The deposition of bones into the catacombs continued over the course of the nineteenth century, but quarrying dwindled away as the best limestone deposits became worked out. From the 1820s the quarry voids were put to a new use as mushroom fields: damp and dark, they provided the perfect growing spaces for fungi, which sprouted from rows of horse manure. Adaptable quarrymen made a career move into mushroom farming, and a subterranean Horticultural Society of Paris was founded, its first president being a former general inspector of the mines. By 1940 there were some 2,000 mushroom farmers working underneath Paris. During the Second World War the French Resistance retreated into sections of the tunnels in the months following occupation. So did civilians during air raids – and so, too, did Vichy and Wehrmacht officers, who constructed bombproof bunkers in the maze under the sixth arrondissement.

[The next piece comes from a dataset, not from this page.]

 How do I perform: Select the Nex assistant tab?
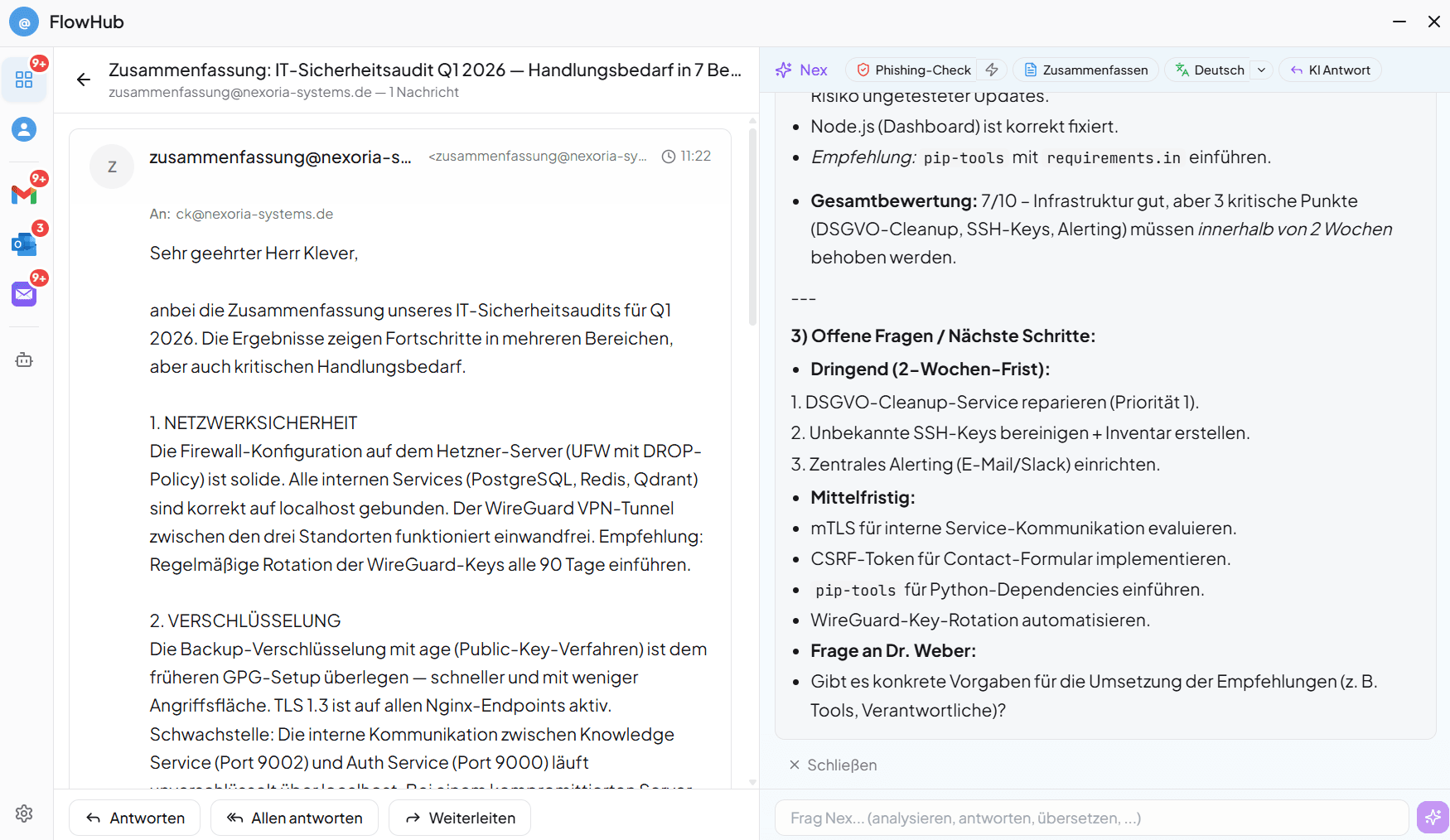pyautogui.click(x=800, y=70)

The abundance of gameable options here is comical:

  • “The deposition of bones.” Yes. Catacombs and necropolises are obviously fruitful places for RPGs for any number of reasons, including the undead. All the more when they have multiple overlapping/conflicting uses.
  • Mushroom fields. Again, this creates room for both classic monsters and unconventional “treasure” (be sure to have a “so you ate a random mushroom” table to roll on).
  • “...its first president being a former general inspector of the mines.” Sounds like an adventurer who graduated to domain play.
  • Factions in the dungeon. The resistance, civilians, Vichy, and Wehrmacht officers all going underground. If I had read this in the pages of a WW2 RPG, I would have thought it was cool, but a little unrealistic. Knowing that it is real provides some great fuel for games of all kind (and this wasn’t even the only urban space where this kind of thing happened during World War 2).

I’ve been reading bits of Underland between time with other books, so I haven’t finished it yet. I’ll follow up this post with another one if I find other interesting excerpts.